## What to do
a - Decide whether each statement agrees with the passage about the Ellesmere Island wolves: (i) Mech lived with the wolves during parts of twenty-four summers; (ii) the Ellesmere Island wolves run from even the scent of humans; (iii) Mech had already spent twenty-eight years studying other wolf populations. Answer yes or no for each and quote the deciding words of the passage.
b - Repeat the passage about the Ellesmere Island wolves, everything from "For parts of" down to "among the wolves.".

## Selected text
↓↓↓
For parts of twenty-four summers, wolf biologist L. David Mech lived with a group of wolves on Ellesmere Island, some six hundred miles from the North Pole. Elsewhere, most wolves flee from even the scent of humans, but these animals, evolving relatively free from human persecution, are unafraid. Having already spent twenty-eight years studying other populations of wolves more remotely by aircraft, snow-tracking, live-trapping, and radio-tracking, Mech was primed to join their activities up close and record their interactions with each other. This book tells the remarkable story of what Mech—and the researchers who followed him—have learned while living among the wolves.
↑↑↑
## Data records
↓↓↓
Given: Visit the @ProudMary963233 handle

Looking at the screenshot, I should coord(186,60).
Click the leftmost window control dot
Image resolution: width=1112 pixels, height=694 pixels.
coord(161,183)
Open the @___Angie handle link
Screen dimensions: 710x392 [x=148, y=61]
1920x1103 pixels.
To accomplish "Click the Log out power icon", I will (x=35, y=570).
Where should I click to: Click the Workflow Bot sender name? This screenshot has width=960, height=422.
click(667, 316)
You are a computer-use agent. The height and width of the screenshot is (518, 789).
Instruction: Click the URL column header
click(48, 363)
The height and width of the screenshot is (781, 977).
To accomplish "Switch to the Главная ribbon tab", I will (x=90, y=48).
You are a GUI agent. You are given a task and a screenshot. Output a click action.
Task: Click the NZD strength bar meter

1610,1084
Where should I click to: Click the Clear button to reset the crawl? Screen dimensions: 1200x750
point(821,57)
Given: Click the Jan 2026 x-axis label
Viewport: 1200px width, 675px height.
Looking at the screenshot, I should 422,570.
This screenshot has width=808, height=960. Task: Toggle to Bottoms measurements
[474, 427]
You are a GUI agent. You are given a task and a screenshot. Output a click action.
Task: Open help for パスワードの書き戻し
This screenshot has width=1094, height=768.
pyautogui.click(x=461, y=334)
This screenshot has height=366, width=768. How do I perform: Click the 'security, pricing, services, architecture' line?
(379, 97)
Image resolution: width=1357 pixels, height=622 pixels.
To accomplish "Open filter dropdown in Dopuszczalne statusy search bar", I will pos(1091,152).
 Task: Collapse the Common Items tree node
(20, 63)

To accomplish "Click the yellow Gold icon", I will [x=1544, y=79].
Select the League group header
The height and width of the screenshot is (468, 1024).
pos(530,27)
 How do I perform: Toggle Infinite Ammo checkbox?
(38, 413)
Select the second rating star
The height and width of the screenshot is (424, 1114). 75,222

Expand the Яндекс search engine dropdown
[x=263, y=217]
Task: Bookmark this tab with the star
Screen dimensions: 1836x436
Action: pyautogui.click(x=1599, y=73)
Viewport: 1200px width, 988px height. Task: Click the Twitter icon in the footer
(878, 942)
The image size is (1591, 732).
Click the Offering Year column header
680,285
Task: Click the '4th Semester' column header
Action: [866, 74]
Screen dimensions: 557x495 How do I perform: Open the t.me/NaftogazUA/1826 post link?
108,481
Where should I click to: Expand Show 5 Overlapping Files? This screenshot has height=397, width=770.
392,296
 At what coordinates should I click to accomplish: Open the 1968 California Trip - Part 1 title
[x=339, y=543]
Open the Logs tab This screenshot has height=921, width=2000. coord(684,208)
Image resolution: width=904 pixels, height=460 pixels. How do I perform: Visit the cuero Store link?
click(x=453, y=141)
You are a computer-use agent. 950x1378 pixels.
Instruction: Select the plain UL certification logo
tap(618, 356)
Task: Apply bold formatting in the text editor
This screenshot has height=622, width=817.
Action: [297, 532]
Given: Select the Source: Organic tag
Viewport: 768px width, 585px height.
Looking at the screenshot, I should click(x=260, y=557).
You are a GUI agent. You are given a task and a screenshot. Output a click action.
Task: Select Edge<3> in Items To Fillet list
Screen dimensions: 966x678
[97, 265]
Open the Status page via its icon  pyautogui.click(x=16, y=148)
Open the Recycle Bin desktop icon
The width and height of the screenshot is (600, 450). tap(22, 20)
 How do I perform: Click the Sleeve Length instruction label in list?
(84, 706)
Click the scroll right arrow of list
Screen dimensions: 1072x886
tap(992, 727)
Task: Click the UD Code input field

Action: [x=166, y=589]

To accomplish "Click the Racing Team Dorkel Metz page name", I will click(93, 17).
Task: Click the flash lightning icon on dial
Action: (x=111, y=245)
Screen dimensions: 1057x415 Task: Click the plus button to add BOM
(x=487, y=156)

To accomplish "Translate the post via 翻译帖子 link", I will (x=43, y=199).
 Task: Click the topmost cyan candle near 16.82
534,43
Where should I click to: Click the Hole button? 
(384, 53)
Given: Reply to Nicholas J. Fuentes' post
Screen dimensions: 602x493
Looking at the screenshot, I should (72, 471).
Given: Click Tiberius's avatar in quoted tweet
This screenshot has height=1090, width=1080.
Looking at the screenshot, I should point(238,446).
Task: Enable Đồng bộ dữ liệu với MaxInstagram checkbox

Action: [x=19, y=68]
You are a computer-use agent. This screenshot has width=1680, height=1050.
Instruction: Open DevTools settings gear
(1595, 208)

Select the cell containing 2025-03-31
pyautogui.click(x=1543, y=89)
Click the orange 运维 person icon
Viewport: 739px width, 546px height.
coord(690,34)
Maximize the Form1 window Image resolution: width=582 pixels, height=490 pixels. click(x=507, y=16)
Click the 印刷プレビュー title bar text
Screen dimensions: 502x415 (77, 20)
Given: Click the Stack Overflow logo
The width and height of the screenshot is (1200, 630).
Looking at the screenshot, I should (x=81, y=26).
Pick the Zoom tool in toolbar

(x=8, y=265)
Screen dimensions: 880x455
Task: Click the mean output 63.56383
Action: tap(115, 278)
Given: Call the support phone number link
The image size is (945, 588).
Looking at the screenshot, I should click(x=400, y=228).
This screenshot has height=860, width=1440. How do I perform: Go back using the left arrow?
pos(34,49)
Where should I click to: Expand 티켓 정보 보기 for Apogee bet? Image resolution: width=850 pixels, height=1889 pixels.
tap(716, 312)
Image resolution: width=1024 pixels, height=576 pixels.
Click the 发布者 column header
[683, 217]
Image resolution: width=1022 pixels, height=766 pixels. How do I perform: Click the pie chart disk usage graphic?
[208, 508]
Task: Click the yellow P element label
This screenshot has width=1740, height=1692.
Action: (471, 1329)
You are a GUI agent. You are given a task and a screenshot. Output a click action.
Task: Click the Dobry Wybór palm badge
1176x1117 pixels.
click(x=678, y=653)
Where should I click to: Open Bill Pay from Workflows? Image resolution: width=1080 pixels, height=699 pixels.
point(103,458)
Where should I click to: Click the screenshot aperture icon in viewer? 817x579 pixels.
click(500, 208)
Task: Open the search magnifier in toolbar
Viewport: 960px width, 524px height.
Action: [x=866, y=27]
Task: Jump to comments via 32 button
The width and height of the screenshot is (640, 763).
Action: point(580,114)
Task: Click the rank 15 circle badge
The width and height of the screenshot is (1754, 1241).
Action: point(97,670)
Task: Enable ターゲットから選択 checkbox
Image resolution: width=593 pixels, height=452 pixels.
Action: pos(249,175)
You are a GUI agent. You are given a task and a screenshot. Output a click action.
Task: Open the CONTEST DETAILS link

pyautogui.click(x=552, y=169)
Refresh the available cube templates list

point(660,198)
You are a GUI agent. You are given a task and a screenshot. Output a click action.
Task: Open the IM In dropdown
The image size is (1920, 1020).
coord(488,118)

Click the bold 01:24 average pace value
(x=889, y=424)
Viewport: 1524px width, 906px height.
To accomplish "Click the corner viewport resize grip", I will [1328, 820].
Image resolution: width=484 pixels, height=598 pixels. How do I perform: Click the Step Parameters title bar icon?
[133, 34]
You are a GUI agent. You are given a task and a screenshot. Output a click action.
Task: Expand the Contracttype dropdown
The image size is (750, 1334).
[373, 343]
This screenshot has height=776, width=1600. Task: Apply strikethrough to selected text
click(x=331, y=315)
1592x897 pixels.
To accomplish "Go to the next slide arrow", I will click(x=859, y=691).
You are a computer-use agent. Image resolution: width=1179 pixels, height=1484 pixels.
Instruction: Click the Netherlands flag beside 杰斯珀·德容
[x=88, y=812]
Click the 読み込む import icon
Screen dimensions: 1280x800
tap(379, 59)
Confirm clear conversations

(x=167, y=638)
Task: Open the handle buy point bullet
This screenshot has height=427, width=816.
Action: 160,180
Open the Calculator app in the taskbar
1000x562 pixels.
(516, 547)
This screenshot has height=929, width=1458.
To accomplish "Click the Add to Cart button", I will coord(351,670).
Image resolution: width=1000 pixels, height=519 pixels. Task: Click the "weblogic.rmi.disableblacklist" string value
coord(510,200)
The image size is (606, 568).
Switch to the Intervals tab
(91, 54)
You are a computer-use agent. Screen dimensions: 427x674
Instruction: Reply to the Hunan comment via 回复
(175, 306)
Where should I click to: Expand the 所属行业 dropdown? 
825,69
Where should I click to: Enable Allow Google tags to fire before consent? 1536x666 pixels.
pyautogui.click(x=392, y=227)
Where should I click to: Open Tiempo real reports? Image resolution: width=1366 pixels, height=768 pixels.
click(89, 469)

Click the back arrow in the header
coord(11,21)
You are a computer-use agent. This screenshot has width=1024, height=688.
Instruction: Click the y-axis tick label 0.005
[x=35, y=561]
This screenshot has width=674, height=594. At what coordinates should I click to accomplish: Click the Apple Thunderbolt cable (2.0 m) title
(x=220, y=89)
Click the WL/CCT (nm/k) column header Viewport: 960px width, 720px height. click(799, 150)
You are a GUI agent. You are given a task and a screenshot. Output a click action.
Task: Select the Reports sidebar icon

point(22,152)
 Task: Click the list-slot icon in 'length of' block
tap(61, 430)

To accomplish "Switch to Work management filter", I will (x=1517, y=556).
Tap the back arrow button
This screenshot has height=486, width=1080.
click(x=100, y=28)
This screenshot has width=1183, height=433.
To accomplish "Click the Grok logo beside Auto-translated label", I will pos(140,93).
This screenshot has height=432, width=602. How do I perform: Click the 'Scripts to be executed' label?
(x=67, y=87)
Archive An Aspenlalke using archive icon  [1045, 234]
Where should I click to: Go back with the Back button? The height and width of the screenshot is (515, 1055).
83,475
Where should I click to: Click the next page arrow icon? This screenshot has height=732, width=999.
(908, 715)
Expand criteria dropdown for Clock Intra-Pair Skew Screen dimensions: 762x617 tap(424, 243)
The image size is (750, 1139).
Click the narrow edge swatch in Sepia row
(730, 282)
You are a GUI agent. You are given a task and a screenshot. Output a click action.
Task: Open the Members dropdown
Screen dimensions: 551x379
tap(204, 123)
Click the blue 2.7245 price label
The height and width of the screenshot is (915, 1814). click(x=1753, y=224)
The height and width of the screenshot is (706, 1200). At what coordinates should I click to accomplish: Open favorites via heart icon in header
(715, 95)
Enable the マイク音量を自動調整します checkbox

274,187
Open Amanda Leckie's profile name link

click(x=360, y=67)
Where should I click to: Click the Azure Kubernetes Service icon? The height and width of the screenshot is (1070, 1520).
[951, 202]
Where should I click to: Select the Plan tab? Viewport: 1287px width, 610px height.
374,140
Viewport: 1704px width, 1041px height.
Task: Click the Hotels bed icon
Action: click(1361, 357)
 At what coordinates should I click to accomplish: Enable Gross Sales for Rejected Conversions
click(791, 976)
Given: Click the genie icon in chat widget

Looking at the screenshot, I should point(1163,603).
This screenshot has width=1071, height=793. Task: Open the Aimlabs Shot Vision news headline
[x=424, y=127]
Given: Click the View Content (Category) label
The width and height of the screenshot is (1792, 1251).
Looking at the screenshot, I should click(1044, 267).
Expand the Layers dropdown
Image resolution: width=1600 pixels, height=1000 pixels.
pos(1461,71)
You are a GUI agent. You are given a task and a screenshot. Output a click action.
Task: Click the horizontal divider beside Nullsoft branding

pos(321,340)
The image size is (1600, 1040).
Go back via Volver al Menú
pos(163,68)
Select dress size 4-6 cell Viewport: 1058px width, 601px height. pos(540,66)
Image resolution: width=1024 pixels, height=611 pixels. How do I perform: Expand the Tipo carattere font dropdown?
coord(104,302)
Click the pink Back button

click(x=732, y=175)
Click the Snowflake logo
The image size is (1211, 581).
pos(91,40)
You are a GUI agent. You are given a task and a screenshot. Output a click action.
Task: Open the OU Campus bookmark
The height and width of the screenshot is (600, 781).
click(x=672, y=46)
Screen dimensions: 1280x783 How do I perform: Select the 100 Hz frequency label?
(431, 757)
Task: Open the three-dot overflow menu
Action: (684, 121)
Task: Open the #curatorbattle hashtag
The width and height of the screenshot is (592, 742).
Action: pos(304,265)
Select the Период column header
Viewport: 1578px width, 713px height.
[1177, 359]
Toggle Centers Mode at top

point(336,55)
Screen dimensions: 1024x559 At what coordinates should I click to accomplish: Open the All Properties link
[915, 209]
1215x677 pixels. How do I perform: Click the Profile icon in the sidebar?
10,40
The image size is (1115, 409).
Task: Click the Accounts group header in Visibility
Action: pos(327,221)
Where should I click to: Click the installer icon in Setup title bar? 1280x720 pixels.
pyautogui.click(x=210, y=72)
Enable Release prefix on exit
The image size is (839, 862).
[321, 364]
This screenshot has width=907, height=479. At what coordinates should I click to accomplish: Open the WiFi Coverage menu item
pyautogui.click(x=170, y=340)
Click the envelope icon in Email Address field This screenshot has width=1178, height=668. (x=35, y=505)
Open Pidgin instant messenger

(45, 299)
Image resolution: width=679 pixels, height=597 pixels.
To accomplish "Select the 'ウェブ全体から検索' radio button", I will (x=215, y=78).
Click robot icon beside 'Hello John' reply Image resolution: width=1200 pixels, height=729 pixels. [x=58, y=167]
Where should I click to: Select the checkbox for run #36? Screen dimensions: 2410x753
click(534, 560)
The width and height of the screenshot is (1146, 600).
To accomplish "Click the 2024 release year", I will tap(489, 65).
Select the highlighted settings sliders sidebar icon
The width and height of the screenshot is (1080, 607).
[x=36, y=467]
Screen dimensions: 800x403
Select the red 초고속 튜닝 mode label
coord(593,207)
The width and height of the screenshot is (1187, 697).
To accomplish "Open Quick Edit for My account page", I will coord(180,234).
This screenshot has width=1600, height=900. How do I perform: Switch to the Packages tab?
↑↑↑
## Numbered responses
a -
(i) Yes: "For parts of twenty-four summers, wolf biologist L. David Mech lived with a group of wolves on Ellesmere Island"
(ii) No: "these animals, evolving relatively free from human persecution, are unafraid"
(iii) Yes: "Having already spent twenty-eight years studying other populations of wolves"

b -
For parts of twenty-four summers, wolf biologist L. David Mech lived with a group of wolves on Ellesmere Island, some six hundred miles from the North Pole. Elsewhere, most wolves flee from even the scent of humans, but these animals, evolving relatively free from human persecution, are unafraid. Having already spent twenty-eight years studying other populations of wolves more remotely by aircraft, snow-tracking, live-trapping, and radio-tracking, Mech was primed to join their activities up close and record their interactions with each other. This book tells the remarkable story of what Mech—and the researchers who followed him—have learned while living among the wolves.